Canadian scientists in 2014 found consuming rapeseed oil was equivalent to taking 20mg of statins for controlling cholesterol levels.
In this randomized controlled study, they fed 141 people (who were also type 2 diabetic) a loaf of bread high in rapeseed oil (31 grams of oil per 2,000 calories) every day, as well as a control group which they fed regular whole wheat bread instead. They found that a diet high in rapeseed oil could lower levels of “bad” cholesterol as much as 20mg of statins and could reduce someone’s risk of heart attack or stroke by as much as seven percent. They were also able to measure significantly reduced blood sugar levels.
Rapeseed oil is also known as canola oil. Rapeseed is related to mustard, cabbage, broccoli, cauliflower and turnip. Rapeseed plants grow from three to five feet tall and have yellow flowers with four petals. You can see them being grown in the mid-west (especially the Canadian Midwest) and you’ll notice them by the “sea” of beautiful yellow flowers late in the summer.
Canola or rapeseed oil is a common cooking oil that is used widely around the world because of it’s affordability and its versatility at high heat. It is an oil that is high in unsaturated fat and low in saturated fat.
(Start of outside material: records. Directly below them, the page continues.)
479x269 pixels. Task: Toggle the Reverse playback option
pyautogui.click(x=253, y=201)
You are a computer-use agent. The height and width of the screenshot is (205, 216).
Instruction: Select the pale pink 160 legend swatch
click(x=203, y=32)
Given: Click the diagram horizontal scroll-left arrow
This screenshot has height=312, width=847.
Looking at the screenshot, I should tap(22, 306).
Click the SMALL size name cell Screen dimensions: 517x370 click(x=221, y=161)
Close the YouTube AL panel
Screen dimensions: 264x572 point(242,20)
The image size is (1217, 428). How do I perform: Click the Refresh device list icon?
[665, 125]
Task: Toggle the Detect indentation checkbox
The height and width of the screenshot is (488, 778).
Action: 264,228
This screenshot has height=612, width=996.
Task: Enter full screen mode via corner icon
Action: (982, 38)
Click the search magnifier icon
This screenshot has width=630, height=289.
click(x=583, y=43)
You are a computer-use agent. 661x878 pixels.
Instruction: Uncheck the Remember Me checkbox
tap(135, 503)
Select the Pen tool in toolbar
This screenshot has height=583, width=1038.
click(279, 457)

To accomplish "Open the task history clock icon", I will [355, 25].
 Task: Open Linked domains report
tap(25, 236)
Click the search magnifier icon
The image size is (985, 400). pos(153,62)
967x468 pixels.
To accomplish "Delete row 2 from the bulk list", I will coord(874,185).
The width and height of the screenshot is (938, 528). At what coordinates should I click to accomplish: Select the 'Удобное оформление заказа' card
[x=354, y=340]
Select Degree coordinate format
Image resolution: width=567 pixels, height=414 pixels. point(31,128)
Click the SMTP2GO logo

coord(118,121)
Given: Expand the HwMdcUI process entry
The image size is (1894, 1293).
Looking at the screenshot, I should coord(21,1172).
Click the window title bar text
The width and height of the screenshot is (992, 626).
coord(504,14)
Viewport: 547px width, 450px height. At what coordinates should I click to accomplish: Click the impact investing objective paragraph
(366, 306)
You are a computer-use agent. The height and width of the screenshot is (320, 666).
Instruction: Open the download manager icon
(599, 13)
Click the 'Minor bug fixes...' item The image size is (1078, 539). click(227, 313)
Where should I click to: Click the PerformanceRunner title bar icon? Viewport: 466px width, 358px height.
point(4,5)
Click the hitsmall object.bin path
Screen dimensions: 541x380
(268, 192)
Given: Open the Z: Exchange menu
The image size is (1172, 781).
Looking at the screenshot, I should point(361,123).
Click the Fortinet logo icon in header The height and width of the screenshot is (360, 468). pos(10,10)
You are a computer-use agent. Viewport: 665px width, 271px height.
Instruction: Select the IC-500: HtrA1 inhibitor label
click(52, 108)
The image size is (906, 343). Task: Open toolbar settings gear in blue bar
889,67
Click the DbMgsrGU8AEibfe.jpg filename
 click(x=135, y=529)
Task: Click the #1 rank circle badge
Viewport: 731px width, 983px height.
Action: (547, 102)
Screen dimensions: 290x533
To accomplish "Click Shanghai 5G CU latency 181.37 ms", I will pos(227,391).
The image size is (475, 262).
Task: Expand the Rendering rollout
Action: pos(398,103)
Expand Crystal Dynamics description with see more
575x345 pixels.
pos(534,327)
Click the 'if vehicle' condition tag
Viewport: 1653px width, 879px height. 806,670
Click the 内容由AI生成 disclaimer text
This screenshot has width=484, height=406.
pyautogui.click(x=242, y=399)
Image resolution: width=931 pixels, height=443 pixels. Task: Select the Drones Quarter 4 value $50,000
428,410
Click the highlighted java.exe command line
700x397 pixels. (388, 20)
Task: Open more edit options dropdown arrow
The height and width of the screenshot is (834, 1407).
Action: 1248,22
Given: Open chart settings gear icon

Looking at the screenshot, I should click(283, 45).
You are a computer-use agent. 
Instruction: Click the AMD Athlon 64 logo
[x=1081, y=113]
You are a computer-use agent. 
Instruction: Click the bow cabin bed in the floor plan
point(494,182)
Canola oil is also an excellent source of an omega-3 fat (also known as alpha-linolenic acid), which confers numerous heart health benefits like lower blood pressure and a decreased likelihood of heart attack. High in omega-6 fats, canola oil has a balanced ratio of omega-3 and omega-6 fats at a 1:2 ratio in rapeseed oil, which experts believe is ideal.
If you need to reduce your cholesterol, consider canola oil as an option when you need oil for cooking.